To further evaluate the adaptability and generalization capability of the proposed model in practical applications, an independent test area was selected that differed from the training set in both spatial and temporal dimensions. This area is located within a typical desert shrub distribution zone in arid regions, spanning from 66°3′ E to 66°7′ E and from 41°8′ N to 41°12′ N, with a total area of approximately 38 km2 (Figure 10A). The test imagery was acquired by the Gaofen-2 (GF-2) satellite on 1 July 2023. Considering the evident spatial imbalance between shrubs and sandy land within the region, a stratified random sampling strategy was employed to ensure the objectivity and representativeness of the accuracy assessment. Specifically, 300 sample points were randomly selected from shrub-covered areas and 300 from bare sand areas for evaluation.

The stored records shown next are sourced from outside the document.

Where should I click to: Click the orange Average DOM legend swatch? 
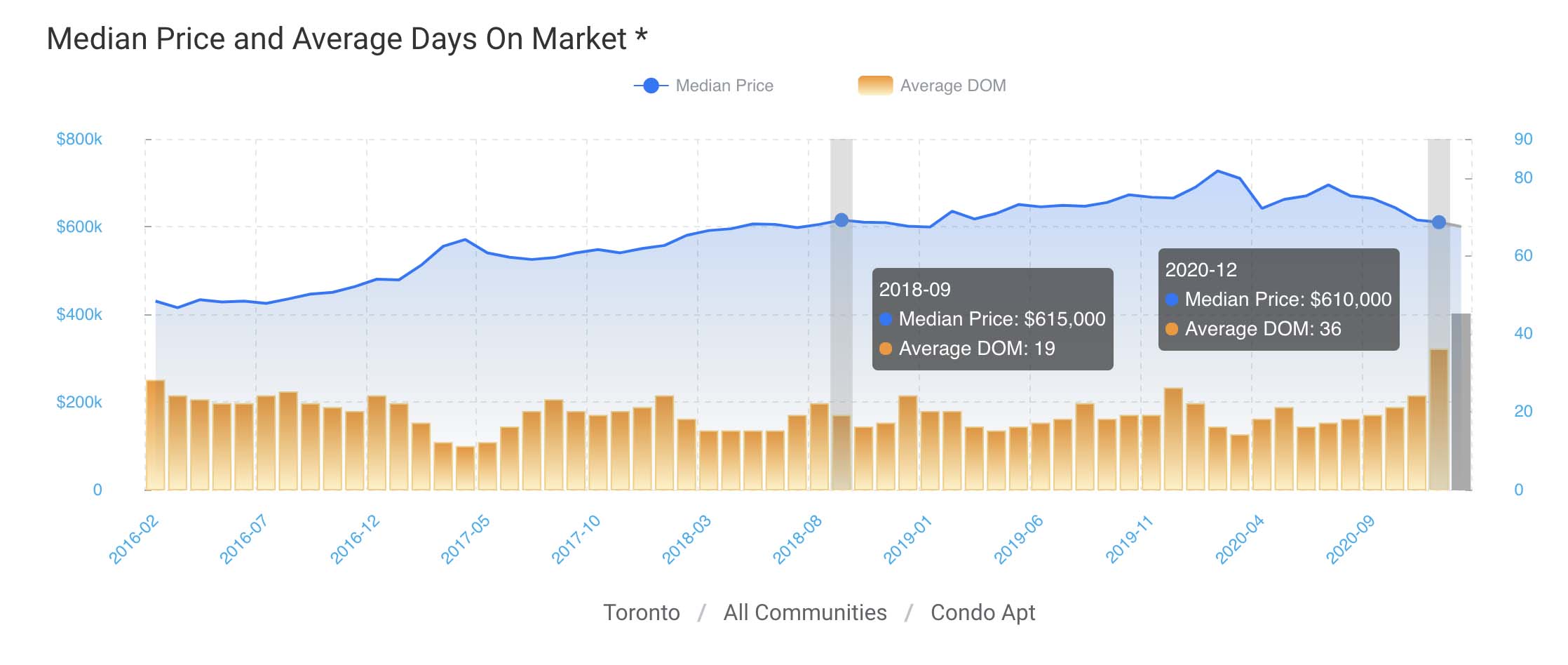click(875, 86)
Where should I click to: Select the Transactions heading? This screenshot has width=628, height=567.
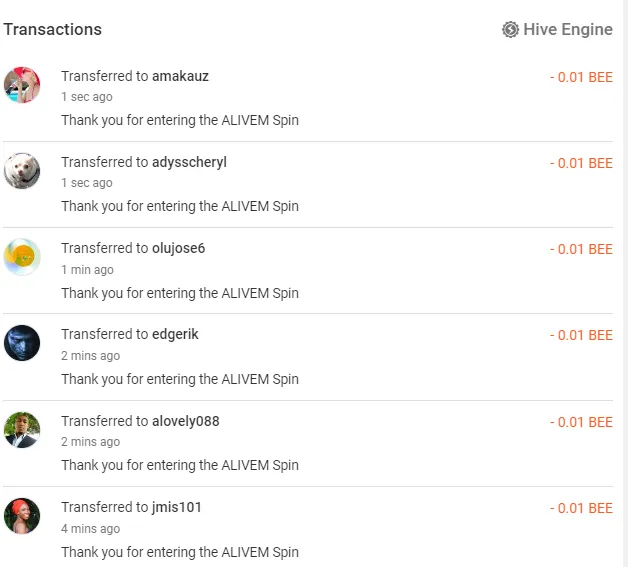(52, 30)
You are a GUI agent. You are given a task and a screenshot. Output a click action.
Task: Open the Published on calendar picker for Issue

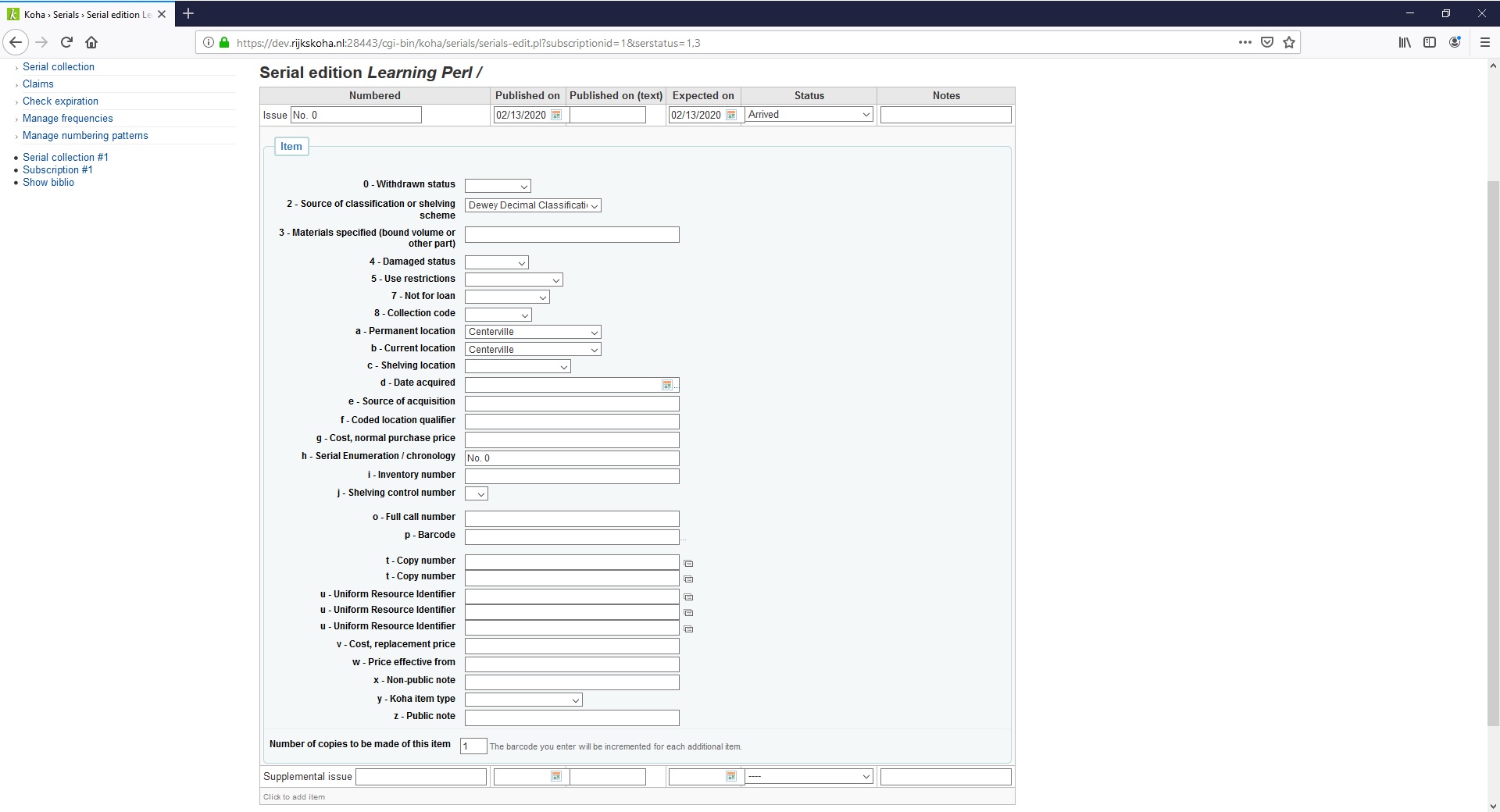coord(556,115)
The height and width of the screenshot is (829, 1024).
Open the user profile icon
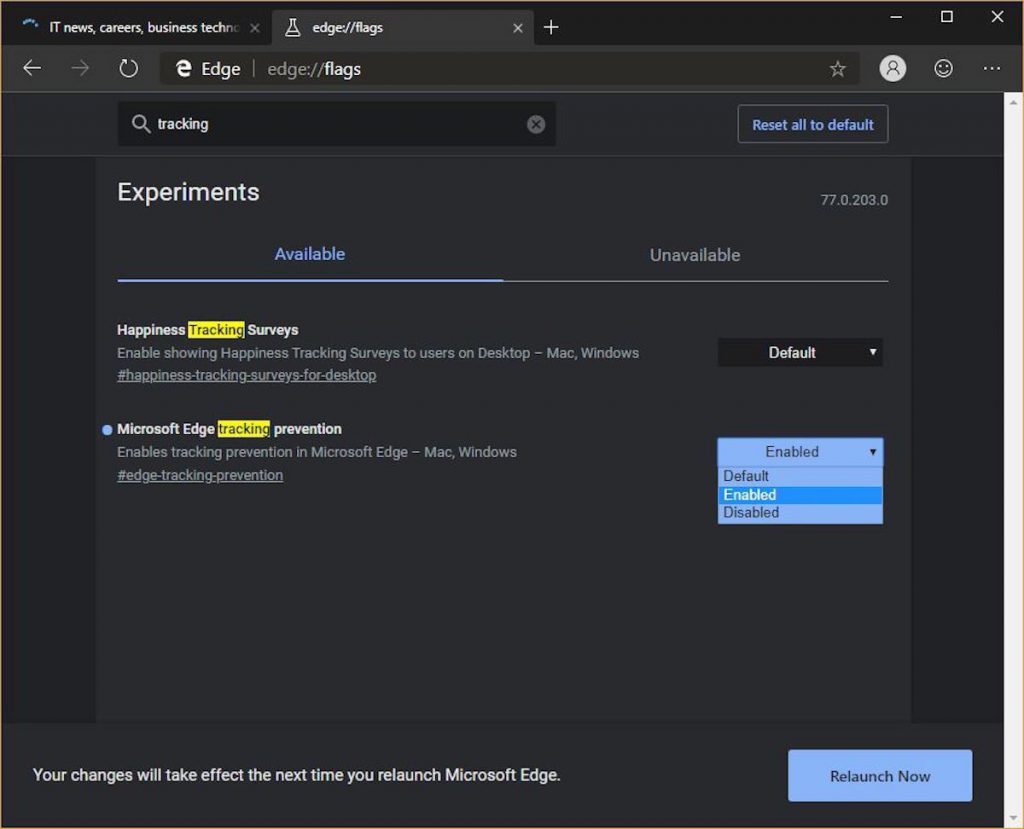coord(892,68)
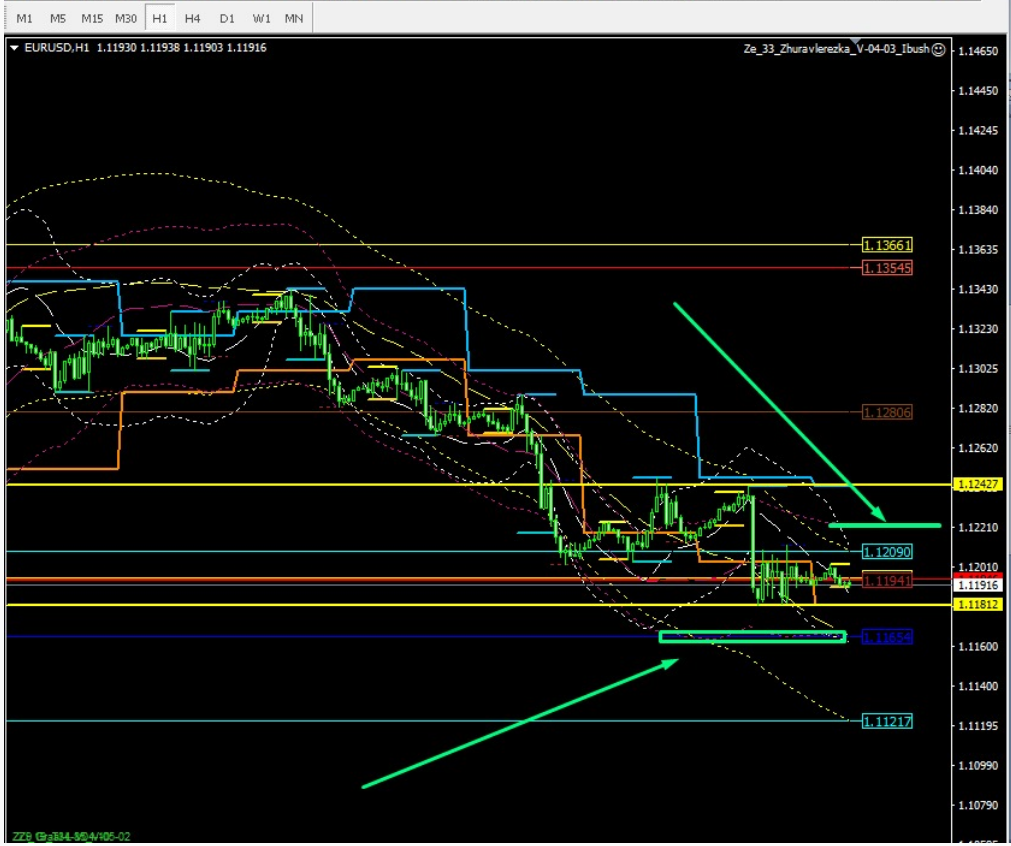This screenshot has height=846, width=1011.
Task: Click the chart shift triangle marker
Action: coord(857,42)
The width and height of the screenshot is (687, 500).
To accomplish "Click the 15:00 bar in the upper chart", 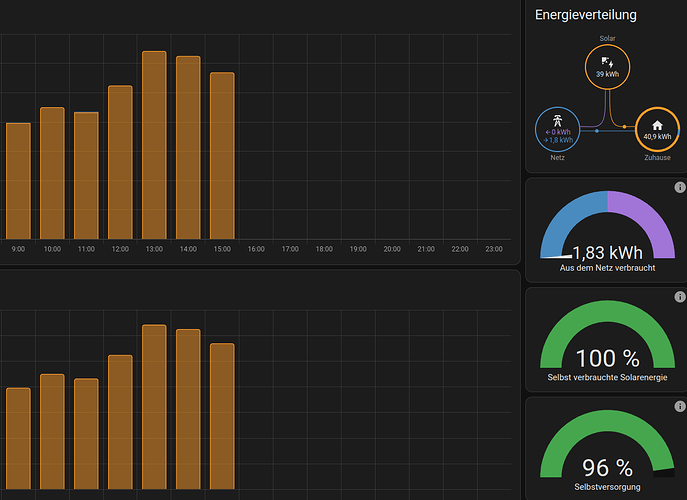I will [x=222, y=155].
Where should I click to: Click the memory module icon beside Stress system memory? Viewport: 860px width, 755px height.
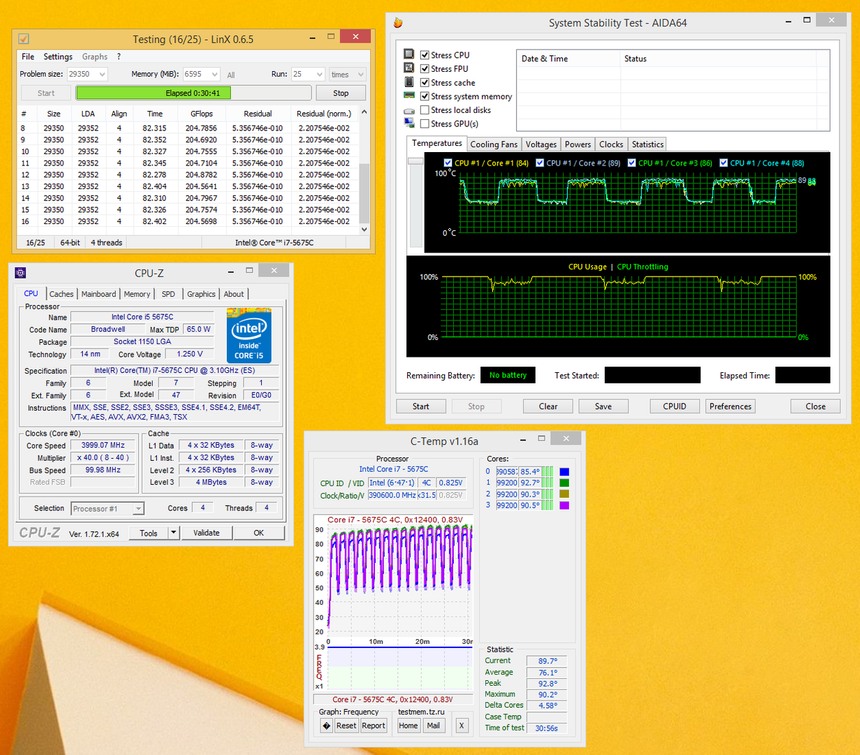408,95
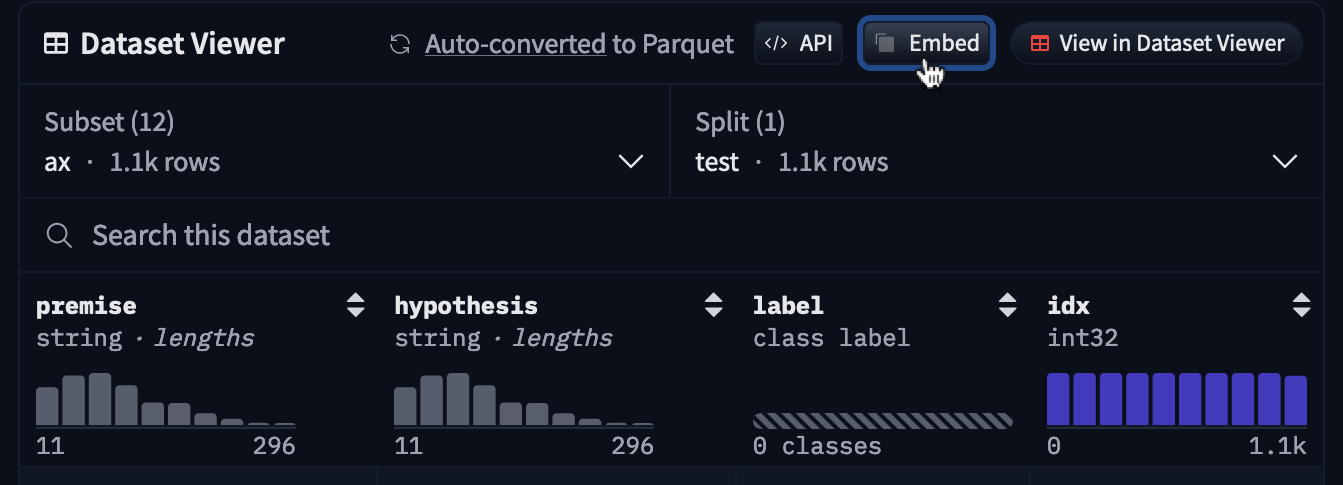Follow the Auto-converted link

point(515,44)
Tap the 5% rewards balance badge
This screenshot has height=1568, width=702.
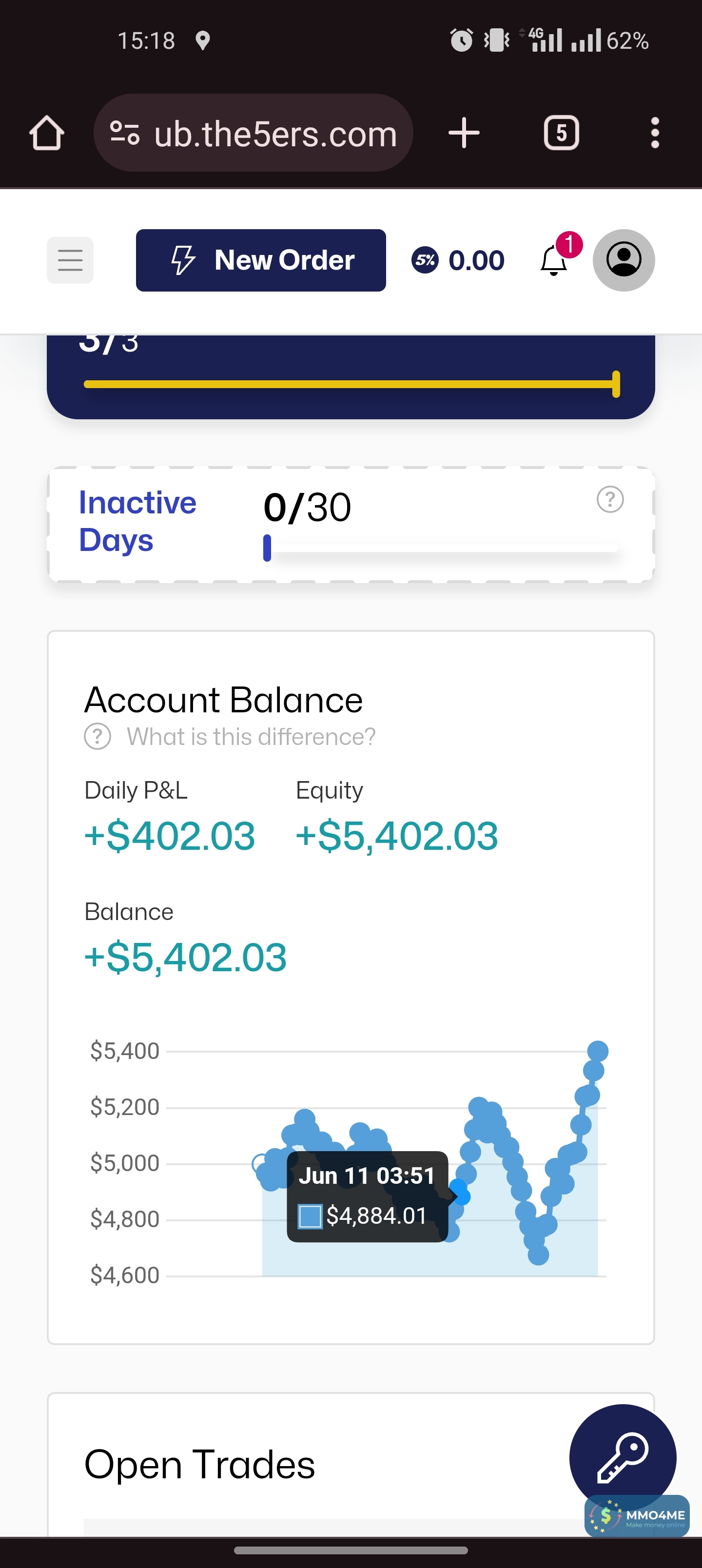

The experimental results confirm that the model maintains high classification accuracy in regions not involved in training. The prediction results are shown in Figure 10B. The Pixel Accuracy (PA) reaches 92.5% and the F1 score achieves 92.2%, indicating strong generalization and robustness. In areas with dense shrub coverage (Figure 10b,e), the model accurately extracts shrub contours and edges. It preserves spatial structure and captures fine-scale details effectively. Overall, the model performs well in shrub extraction. It demonstrates stable prediction under varying conditions. However, limitations remain. In regions where shrub features are spectrally or texturally similar to the background (Figure 10c,d), the model shows partial omission and misclassification. These cases reflect challenges in low-contrast scenarios. Further improvement is needed to enhance discrimination in such environments.

5. Discussion

FETNet effectively improves the extraction of dense, small-scale shrubs while maintaining high computational efficiency by integrating the Feature Enhancement Module (FEM) and the multi-scale information fusion module EdgeViT. Accurate extraction of shrubs in remote sensing images remains challenging, primarily due to their extremely small pixel proportions, which classify them as small objects. Their irregular shapes, low contrast, and limited feature information severely hinder the model’s ability to learn sufficient contextual cues for accurate segmentation.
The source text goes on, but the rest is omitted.